Un rumore sordo, un legnetto che si spezzava, le fece voltar lo sguardo.

Era un lupo.

Vecchio, scarno.

Il pelo ormai più bianco che grigio.

Gli occhi gialli, come la sua vecchia camicia da notte.

Dalla bocca colava saliva, i denti gialli e smussati scintillavano al pallido sole di fine pomeriggio.

L'aveva annusata da lontano.

Cassia lo guardò.

Lui ricambiò il suo sguardo.

Si osservarono entrambi.

Poi scattò, veloce, imprevedibile.

Trovò quell'energia nascosta chissà dove.

E lacerò, ruppe, fece colare sangue, sbranò, infilò i denti in quelle carni calde.

Alla fine, esanime, si fermò.

Vide il suo operato, un misto tra orgoglio e ripugnanza le punzecchiò lo stomaco.

Le mani ancora più rosse.

Le viscere del lupo sparse a terra. La mantellina fino a poco prima lucida, ora era imbrattata del suo vitale, denso e scuro liquido vitale.

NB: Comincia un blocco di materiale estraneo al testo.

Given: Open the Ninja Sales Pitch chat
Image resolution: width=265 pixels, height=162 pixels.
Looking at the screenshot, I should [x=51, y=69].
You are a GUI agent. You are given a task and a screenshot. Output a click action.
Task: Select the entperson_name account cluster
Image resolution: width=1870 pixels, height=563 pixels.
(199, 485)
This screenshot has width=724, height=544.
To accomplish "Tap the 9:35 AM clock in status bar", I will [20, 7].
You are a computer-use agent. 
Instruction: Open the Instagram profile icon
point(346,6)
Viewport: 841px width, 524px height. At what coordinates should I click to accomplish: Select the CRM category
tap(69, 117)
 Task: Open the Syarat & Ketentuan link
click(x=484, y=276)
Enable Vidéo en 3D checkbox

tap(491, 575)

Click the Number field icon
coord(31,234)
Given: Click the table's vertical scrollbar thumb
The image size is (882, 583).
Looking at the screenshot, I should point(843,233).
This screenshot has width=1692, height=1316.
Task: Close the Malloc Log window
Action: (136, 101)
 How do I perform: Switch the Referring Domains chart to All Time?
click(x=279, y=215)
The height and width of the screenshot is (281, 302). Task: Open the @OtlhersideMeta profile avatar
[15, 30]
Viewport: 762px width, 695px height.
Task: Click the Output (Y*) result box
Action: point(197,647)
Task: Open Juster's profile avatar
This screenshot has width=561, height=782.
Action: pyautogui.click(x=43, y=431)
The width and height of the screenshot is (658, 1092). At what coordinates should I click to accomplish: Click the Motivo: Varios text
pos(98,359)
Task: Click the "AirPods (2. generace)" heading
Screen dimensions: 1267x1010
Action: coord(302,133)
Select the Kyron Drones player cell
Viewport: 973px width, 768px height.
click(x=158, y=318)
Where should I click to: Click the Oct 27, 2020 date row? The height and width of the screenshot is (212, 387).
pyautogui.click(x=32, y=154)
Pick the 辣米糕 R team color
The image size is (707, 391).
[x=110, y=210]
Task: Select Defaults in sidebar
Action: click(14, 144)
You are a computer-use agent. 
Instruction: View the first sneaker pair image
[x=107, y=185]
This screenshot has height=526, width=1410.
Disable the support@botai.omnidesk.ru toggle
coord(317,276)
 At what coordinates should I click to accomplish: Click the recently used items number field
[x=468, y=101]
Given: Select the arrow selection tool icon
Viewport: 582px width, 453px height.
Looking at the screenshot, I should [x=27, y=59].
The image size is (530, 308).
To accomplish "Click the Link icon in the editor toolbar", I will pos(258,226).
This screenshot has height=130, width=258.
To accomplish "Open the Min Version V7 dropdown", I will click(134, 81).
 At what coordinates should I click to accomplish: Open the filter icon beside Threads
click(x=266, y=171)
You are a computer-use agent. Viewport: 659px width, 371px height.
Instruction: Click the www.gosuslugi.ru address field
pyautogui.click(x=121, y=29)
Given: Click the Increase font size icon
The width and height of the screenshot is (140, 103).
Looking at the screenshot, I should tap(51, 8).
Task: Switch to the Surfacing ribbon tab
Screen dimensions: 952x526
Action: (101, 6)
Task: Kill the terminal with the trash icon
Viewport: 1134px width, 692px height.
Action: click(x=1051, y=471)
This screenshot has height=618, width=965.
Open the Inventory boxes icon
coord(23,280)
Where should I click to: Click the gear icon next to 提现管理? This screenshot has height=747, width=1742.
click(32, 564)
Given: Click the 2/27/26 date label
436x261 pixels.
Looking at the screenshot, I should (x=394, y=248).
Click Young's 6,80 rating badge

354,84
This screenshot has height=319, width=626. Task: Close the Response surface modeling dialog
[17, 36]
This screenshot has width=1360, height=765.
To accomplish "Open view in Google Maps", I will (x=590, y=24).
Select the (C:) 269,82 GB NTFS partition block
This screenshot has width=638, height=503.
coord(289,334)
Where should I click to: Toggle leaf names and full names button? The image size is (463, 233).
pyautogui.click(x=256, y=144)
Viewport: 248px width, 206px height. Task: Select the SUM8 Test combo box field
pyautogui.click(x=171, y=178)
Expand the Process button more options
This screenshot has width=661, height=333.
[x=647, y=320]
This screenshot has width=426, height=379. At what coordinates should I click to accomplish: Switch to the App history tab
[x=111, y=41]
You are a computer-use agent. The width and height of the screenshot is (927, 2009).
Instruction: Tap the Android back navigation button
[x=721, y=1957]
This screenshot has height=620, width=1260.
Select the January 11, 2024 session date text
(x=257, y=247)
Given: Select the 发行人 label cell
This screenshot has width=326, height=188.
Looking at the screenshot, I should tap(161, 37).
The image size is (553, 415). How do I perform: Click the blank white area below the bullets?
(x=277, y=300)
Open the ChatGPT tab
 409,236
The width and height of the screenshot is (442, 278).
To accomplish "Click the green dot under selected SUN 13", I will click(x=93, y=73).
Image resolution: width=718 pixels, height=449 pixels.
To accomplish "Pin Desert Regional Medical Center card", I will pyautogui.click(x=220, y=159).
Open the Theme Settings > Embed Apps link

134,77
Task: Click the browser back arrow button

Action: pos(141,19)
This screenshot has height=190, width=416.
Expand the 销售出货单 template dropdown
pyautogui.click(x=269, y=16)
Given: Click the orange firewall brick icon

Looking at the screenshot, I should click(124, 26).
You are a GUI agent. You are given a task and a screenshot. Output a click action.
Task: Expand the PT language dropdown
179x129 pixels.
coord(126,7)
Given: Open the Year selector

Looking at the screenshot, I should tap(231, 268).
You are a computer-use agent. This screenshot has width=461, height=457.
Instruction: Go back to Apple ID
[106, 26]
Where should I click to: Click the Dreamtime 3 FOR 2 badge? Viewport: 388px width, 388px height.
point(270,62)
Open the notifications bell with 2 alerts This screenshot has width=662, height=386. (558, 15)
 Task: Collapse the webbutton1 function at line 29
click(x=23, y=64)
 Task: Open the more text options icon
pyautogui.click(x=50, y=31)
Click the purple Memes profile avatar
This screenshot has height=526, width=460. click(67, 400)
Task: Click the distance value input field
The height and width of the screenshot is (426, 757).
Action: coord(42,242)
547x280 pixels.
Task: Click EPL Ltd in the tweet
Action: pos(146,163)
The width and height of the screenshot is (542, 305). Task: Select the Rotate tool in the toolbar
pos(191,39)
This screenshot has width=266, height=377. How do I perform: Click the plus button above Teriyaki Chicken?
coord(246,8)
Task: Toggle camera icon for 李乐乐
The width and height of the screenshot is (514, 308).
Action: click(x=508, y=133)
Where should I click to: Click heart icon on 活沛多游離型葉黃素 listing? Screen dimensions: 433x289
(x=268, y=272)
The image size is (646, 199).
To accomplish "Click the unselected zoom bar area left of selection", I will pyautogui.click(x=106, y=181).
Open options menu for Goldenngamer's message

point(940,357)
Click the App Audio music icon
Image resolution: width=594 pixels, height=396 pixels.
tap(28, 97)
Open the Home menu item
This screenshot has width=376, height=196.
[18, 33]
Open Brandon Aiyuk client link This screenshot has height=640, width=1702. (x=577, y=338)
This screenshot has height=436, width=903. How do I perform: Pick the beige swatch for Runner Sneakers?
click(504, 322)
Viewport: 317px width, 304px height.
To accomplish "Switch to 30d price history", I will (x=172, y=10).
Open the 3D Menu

Cassia si ripulì meglio che poté.

Prese il coltellino, ancora infilato tra le carni del lupo.

E riprese il cammino.

Aveva un piano in mente, e nulla l'avrebbe fermata.

*****

Nota dell'autrice: Mi sono ispirata alla fiaba 'Cappuccetto rosso' ma ho inserito un particolare: la Triade di MacDonald. Cio' fa si che la Cappuccetto Rosso della mia storia (chiamata in questo caso Cassia) sia una psicopatica in erba.